Using the data below, return the stretch from the line that contains "Tap the microphone icon in address bar" through the line that contains "Image resolution: width=1497", both included, exactly as it stands and nothing beyond it.

Start of Block

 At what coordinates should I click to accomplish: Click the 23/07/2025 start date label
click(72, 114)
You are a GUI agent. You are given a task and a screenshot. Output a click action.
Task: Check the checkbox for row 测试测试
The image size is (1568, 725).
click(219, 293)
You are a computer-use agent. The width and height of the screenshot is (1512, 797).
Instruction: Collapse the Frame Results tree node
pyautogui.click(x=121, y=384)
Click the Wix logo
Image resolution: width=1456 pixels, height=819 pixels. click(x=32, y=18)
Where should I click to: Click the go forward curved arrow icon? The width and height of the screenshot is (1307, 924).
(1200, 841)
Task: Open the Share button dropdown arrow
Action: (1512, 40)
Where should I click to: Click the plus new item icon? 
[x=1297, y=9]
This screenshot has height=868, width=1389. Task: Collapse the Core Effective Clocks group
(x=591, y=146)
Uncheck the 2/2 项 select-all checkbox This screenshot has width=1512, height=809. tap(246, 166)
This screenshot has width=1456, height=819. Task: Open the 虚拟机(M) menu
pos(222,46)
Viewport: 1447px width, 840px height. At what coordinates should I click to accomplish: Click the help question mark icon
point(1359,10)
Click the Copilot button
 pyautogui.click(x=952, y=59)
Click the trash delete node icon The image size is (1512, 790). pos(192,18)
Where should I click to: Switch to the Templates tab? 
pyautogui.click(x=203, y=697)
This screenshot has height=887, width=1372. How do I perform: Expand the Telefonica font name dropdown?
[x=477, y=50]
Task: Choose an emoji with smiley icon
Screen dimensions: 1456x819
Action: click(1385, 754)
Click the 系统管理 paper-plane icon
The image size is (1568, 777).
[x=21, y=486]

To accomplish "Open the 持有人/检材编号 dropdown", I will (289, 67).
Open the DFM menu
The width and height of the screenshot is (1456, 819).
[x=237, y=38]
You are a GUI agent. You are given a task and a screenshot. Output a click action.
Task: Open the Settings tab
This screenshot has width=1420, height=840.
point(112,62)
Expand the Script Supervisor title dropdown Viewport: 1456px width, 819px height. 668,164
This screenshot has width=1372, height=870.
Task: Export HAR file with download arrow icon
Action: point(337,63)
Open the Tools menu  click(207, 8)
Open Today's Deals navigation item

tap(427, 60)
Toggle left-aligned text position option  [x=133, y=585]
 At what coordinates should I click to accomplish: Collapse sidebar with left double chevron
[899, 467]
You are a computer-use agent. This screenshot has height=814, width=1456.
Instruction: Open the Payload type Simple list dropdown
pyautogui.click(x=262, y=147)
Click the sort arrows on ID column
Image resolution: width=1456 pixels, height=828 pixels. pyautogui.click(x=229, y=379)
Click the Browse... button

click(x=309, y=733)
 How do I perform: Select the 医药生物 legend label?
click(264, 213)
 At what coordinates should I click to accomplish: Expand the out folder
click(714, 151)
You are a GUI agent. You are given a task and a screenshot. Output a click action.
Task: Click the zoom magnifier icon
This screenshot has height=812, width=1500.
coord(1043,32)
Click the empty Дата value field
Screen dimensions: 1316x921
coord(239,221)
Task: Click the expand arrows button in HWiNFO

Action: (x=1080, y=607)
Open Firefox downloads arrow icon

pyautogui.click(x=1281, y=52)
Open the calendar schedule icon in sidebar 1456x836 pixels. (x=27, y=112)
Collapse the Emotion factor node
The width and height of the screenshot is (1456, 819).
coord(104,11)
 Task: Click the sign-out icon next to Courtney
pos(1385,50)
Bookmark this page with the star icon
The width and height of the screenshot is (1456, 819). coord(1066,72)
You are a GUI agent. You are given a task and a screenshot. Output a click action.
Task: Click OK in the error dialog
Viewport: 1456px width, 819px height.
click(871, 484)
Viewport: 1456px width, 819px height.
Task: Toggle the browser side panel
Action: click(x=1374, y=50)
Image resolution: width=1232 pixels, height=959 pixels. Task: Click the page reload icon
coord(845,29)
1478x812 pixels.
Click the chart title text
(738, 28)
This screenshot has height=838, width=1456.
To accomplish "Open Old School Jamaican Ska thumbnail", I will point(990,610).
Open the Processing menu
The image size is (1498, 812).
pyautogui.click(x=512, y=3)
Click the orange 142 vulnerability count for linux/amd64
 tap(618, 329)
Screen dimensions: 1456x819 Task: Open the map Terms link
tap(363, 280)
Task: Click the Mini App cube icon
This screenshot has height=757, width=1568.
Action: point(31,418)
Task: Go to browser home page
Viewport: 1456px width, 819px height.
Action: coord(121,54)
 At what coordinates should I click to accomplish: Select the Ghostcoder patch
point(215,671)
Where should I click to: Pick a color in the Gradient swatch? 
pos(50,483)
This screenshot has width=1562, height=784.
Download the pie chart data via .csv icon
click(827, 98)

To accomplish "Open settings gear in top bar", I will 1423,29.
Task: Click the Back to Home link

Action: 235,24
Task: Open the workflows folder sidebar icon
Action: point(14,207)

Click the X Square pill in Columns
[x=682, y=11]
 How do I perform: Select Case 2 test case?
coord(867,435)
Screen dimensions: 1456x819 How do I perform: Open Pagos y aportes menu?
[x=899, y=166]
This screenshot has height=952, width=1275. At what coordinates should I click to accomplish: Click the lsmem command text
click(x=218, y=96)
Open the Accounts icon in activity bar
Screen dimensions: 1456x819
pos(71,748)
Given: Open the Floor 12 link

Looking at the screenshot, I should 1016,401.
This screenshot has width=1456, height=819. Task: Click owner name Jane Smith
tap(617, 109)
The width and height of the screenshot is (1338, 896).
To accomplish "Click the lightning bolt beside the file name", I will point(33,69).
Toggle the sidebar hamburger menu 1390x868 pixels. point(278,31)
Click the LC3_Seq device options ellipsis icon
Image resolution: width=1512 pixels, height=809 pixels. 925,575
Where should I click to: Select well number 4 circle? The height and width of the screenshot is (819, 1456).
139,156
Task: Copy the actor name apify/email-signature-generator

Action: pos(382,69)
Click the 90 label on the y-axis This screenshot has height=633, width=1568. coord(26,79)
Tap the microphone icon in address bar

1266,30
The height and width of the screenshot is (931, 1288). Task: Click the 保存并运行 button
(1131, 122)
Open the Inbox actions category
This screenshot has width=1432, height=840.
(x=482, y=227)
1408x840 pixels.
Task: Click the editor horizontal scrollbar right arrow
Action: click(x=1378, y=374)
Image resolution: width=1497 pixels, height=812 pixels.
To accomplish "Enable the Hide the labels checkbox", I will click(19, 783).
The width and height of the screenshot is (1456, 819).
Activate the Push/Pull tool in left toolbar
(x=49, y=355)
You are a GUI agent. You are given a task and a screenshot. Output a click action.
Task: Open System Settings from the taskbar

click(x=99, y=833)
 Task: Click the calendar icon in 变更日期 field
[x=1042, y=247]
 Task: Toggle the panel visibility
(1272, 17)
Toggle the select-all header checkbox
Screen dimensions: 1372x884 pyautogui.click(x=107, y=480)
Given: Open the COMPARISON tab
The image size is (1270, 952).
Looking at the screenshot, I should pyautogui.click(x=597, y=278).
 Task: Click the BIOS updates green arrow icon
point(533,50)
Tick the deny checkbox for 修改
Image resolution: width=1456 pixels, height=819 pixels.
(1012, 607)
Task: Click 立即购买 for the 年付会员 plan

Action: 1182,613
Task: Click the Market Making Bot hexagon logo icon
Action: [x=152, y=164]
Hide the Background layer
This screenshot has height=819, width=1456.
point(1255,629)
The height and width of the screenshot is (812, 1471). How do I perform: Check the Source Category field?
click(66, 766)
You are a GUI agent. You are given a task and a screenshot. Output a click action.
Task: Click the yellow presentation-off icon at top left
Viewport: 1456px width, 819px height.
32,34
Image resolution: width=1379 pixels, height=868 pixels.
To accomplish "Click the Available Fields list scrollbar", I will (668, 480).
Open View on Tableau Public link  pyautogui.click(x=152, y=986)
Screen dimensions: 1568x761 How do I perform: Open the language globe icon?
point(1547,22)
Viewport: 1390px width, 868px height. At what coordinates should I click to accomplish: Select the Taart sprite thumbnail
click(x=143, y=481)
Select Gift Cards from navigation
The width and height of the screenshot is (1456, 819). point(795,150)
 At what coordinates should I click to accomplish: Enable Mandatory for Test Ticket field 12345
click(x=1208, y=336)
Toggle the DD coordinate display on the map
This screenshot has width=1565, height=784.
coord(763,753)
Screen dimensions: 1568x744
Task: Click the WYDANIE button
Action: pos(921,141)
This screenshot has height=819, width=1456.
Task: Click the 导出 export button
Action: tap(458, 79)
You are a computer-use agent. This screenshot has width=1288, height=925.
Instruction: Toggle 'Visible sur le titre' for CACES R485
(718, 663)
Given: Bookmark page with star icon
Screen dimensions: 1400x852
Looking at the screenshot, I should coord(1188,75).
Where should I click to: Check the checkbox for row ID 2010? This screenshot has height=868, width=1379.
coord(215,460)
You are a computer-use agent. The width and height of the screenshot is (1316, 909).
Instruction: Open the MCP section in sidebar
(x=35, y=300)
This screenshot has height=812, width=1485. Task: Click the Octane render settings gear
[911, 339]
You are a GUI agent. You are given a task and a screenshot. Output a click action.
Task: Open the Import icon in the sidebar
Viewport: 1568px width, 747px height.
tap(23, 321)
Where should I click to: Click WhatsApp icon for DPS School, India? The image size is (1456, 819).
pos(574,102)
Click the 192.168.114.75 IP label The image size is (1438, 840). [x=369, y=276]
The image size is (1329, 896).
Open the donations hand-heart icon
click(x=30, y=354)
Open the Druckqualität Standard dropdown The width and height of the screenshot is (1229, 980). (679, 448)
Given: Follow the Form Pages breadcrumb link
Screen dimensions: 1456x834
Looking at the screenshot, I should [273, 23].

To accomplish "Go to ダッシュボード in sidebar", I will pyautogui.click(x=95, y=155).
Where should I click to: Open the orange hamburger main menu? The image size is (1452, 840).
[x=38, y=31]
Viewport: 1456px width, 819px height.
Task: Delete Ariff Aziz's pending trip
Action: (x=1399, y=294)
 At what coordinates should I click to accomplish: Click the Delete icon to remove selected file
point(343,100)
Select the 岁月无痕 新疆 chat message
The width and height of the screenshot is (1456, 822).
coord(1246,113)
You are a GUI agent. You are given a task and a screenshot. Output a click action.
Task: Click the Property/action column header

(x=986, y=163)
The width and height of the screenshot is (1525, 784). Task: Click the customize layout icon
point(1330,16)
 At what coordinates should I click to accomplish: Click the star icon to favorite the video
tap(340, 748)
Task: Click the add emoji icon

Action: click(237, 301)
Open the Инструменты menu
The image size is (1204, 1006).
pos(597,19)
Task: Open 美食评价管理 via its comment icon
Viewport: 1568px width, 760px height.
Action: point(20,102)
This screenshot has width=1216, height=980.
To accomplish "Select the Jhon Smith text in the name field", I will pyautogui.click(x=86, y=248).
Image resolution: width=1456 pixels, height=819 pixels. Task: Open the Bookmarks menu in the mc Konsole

End of Block

## RESULT OF THIS EXERCISE
Tap the microphone icon in address bar

1266,30
The height and width of the screenshot is (931, 1288). Task: Click the 保存并运行 button
(1131, 122)
Open the Inbox actions category
This screenshot has width=1432, height=840.
(x=482, y=227)
1408x840 pixels.
Task: Click the editor horizontal scrollbar right arrow
Action: click(x=1378, y=374)
Image resolution: width=1497 pixels, height=812 pixels.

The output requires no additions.